• TASK TO CARRY OUT: Quote the entries below verbatim, from the beginning of the entries through the line containing "(x=191, y=151)", inclusive.

• DATA TO PROCESS:
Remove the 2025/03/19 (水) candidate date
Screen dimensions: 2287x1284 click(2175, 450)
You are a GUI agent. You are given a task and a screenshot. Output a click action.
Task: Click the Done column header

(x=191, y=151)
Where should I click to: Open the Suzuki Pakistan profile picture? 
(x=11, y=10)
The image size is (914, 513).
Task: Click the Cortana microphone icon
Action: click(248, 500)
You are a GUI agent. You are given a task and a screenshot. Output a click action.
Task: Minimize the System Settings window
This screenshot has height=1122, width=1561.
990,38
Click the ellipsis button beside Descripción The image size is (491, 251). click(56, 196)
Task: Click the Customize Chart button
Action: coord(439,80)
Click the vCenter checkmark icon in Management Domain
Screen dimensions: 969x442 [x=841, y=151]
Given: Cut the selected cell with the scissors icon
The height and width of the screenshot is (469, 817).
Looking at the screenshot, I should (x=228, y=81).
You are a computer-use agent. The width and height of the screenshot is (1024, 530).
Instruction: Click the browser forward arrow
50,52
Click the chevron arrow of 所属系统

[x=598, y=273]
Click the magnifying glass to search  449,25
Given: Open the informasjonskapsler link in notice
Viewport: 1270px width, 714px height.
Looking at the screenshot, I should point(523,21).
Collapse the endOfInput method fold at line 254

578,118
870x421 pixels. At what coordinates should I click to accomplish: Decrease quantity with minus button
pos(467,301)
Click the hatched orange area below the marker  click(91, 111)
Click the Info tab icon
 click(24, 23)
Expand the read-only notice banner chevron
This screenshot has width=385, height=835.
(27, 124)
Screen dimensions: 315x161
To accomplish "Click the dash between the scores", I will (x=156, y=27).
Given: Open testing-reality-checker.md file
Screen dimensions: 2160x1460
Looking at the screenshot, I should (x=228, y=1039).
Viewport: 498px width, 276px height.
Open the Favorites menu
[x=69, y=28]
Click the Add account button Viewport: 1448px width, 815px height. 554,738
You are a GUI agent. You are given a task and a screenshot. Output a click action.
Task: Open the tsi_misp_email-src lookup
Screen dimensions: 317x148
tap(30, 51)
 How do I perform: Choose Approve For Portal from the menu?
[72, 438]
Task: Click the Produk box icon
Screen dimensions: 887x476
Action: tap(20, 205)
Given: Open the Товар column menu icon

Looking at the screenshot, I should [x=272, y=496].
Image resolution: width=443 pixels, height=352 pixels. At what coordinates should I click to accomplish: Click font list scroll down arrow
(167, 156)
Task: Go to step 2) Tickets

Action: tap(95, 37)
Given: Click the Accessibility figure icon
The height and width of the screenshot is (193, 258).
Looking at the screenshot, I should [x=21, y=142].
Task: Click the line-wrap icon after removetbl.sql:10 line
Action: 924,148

• RESPONSE:
Remove the 2025/03/19 (水) candidate date
Screen dimensions: 2287x1284 click(2175, 450)
You are a GUI agent. You are given a task and a screenshot. Output a click action.
Task: Click the Done column header

(x=191, y=151)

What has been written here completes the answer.